Bloom Energy (NYSE:BE) has managed to successfully test its high-efficiency solid oxide electrolyzers and thus come a step closer to producing low cost green hydrogen at scale. The company started generating hydrogen from its solid oxide electrolyzer installation at NASA’s Ames Research Center, the Moffett Field research facility in Mountain View, Calif.
The electrolyzers of Bloom Energy are the largest and most efficient so far in the world as they produce 20-25% more hydrogen per megawatt (MW) than proton electrolyte membrane (PEM) or alkaline electrolyzers.

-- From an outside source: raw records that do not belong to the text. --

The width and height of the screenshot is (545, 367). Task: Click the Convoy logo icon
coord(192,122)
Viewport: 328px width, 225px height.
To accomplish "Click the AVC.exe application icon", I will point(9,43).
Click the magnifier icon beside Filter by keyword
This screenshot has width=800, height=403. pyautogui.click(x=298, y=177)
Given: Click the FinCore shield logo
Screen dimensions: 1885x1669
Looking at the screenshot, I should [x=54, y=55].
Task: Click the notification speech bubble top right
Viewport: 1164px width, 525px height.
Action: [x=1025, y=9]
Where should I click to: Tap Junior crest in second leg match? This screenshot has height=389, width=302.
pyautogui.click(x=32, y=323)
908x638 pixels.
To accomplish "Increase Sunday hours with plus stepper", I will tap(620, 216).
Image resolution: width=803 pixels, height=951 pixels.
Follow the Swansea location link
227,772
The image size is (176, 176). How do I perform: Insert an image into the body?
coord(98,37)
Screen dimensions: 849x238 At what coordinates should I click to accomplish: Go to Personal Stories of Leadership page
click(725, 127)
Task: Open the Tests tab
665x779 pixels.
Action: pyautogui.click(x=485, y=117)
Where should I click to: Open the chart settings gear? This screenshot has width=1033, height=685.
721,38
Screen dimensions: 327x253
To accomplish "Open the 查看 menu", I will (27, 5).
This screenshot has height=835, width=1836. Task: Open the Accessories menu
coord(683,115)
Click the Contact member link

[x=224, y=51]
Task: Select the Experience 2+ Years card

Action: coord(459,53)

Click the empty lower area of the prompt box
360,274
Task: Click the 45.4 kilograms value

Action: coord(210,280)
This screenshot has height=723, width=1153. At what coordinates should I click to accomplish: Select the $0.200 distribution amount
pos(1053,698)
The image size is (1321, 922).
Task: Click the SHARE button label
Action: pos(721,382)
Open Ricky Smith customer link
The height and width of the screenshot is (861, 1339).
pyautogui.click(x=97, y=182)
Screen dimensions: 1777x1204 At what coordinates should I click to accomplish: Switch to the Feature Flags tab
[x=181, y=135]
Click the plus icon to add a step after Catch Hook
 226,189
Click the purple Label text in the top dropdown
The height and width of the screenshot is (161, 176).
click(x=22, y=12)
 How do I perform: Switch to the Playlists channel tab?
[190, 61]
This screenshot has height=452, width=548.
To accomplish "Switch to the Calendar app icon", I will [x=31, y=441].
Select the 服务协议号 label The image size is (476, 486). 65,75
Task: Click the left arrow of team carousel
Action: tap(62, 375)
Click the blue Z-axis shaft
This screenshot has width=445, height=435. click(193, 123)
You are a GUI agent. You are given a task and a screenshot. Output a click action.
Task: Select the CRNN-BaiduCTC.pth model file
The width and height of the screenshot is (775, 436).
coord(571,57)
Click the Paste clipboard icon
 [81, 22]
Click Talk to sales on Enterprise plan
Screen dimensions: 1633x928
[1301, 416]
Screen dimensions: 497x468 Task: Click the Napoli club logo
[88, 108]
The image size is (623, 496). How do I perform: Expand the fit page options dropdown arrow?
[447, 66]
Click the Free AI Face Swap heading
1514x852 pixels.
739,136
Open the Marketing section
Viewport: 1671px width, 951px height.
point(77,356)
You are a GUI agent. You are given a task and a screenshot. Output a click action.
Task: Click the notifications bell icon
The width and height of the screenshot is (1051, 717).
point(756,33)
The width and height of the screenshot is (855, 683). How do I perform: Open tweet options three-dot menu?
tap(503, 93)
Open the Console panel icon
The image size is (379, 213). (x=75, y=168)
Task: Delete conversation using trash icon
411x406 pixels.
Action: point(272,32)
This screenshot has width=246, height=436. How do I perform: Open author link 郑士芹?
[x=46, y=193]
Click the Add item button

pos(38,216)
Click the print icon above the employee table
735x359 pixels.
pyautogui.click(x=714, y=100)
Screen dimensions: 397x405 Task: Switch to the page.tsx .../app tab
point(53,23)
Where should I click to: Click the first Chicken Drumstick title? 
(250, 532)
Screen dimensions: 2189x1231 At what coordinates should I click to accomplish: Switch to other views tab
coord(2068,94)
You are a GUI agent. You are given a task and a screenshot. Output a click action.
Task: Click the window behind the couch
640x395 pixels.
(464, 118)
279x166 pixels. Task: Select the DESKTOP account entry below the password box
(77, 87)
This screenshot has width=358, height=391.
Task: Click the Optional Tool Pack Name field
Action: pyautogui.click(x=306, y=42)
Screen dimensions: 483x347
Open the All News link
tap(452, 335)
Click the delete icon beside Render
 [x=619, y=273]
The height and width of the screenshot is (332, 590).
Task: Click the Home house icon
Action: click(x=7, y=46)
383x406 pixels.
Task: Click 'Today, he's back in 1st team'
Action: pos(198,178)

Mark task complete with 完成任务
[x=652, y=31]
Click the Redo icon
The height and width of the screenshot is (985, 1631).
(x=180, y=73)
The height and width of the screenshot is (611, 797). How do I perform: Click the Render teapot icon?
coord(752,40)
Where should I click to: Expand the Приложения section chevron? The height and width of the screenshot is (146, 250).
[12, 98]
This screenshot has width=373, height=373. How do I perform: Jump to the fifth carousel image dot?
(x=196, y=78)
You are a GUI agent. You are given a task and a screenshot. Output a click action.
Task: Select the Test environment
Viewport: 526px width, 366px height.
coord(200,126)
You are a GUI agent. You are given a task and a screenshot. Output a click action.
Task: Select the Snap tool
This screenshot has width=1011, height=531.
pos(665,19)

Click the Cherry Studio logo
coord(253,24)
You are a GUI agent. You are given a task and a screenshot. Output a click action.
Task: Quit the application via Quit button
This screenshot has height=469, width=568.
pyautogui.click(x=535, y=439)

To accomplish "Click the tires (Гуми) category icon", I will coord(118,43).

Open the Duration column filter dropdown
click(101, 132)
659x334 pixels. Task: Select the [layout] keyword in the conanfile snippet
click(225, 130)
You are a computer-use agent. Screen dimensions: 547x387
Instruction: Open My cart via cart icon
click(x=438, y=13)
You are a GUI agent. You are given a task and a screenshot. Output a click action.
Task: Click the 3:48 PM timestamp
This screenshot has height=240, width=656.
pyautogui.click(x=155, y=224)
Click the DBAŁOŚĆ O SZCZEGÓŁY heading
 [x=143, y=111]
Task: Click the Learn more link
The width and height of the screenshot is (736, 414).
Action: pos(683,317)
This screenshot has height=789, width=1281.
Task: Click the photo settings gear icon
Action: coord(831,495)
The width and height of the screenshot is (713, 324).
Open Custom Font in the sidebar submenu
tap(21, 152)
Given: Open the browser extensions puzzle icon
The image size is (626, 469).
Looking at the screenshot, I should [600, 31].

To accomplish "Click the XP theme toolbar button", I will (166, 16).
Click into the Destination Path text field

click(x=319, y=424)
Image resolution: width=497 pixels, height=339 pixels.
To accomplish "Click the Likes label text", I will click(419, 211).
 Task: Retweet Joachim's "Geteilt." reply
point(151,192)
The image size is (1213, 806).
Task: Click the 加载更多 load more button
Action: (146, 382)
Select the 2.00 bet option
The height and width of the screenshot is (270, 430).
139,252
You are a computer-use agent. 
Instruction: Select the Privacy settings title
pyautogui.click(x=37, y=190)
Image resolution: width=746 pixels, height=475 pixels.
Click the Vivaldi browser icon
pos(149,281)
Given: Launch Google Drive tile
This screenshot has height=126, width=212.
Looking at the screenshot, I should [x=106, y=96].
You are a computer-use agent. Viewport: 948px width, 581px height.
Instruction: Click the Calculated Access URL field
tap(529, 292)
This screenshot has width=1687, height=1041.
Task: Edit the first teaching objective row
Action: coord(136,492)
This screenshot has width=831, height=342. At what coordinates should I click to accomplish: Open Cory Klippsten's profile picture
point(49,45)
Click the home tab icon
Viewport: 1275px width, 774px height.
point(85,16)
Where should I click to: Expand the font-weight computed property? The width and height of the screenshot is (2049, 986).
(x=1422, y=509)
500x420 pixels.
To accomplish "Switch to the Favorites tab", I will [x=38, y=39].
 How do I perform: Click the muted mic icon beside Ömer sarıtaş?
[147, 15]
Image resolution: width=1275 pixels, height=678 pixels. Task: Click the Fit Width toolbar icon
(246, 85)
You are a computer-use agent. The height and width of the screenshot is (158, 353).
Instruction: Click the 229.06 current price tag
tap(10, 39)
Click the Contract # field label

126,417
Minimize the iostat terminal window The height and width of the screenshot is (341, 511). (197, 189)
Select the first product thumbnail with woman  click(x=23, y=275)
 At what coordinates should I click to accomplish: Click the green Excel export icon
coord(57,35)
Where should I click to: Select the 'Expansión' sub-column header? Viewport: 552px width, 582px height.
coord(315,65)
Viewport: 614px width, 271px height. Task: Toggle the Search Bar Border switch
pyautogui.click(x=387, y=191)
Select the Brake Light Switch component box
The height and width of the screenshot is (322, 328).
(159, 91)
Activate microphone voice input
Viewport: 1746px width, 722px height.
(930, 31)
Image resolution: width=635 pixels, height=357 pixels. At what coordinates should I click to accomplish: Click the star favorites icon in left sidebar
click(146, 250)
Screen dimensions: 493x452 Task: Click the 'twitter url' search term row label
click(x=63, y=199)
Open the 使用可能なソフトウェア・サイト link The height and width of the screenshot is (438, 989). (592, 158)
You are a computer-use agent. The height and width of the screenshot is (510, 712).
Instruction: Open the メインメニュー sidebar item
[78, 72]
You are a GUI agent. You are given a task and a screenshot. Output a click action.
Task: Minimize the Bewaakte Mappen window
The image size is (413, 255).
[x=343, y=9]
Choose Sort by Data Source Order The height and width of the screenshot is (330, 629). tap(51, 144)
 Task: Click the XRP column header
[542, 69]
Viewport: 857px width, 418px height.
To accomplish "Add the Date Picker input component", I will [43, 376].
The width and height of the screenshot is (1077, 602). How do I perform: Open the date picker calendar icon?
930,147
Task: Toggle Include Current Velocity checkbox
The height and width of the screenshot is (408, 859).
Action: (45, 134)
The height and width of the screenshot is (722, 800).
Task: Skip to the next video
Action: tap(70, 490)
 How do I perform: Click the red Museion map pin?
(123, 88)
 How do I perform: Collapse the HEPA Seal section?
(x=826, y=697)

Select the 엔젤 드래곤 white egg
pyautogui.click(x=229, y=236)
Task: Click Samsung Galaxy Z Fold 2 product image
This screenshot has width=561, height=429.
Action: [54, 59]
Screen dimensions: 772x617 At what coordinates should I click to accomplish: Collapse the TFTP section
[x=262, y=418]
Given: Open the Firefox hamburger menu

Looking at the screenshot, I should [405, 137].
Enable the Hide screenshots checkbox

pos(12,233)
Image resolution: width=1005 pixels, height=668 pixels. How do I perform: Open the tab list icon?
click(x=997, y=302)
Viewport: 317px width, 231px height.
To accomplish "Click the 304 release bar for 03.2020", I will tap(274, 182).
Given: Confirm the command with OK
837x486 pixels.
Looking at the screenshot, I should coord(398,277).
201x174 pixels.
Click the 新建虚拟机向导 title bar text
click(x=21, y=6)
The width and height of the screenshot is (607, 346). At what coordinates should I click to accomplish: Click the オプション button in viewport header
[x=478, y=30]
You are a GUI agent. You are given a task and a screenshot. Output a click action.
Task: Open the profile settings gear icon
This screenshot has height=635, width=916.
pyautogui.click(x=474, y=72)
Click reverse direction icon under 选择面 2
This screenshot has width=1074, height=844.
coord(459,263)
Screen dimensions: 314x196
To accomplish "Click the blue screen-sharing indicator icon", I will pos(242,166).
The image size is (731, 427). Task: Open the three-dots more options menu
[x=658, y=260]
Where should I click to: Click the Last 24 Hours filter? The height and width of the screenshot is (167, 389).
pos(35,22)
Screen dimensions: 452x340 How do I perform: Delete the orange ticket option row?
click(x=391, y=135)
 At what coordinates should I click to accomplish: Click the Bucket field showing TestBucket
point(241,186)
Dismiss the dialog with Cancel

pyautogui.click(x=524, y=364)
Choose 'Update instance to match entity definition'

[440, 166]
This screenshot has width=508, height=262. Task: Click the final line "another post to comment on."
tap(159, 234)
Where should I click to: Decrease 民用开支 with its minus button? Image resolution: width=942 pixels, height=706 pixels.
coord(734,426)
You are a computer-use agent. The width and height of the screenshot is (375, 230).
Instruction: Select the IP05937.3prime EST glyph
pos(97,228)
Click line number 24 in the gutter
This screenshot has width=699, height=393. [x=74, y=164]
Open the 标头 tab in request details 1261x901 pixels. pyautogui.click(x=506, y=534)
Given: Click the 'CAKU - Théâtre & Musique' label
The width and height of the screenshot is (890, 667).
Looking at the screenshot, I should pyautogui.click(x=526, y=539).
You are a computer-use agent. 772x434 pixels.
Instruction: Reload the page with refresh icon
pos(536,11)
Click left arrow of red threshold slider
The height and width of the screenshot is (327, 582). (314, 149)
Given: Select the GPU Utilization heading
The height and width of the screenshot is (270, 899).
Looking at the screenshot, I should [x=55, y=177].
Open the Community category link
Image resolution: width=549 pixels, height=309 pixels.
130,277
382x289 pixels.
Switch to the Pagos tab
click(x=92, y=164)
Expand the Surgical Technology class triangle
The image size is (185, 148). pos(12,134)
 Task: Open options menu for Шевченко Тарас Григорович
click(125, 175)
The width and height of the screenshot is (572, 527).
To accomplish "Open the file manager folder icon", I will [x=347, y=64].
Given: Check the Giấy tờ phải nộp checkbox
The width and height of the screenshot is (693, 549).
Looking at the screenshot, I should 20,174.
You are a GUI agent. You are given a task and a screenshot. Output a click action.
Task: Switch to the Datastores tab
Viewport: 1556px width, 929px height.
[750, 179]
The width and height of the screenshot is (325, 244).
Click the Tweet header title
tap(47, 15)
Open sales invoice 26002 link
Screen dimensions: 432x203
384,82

Their high efficiency is due to their ability to leverage both electricity and heat unlike low-temperature PEM and alkaline electrolyzers that require electricity to make hydrogen. When integrated with external heat, Bloom Energy’s technology uses less electricity and thus increases efficiency.
The demonstration involves the building, installing and operating a 4 MW Bloom Electrolyzer™ at the NASA’s Ames Research Center which was done in only two months. It can deliver the equivalent of over 2.4 million metric tons per day of hydrogen output. The goal was to demonstrate the speed and ease of deployment of the technology.
The demonstration also shows the maturity, efficiency and commercial readiness of Bloom’s solid oxide technology for large-scale, clean hydrogen production.
“The amount of electricity needed by the electrolyzer to make hydrogen will be the most dominant factor in determining hydrogen production cost. For this reason, the efficiency of the electrolyzer, the electricity needed to produce a kilogram of hydrogen becomes the most critical figure of merit. This 4 MW demonstration at the NASA Ames Research Center proves that the energy efficiency of our large-scale electrolyzer is similar to the small-scale system tested at INL highlighting the strength of our modular architecture,” commented Dr. Ravi Prasher, Chief Technology Officer of Bloom Energy.
He also added that the work from the demonstration stems from the company’s experience and know-how of deploying more than 1 GW of solid oxide fuel cells and providing approximately 1 trillion cumulative cell operating hours.
The platform can convert natural gas and hydrogen to electricity and also can be used reversibly to convert electricity to hydrogen, facilitating low-cost clean hydrogen.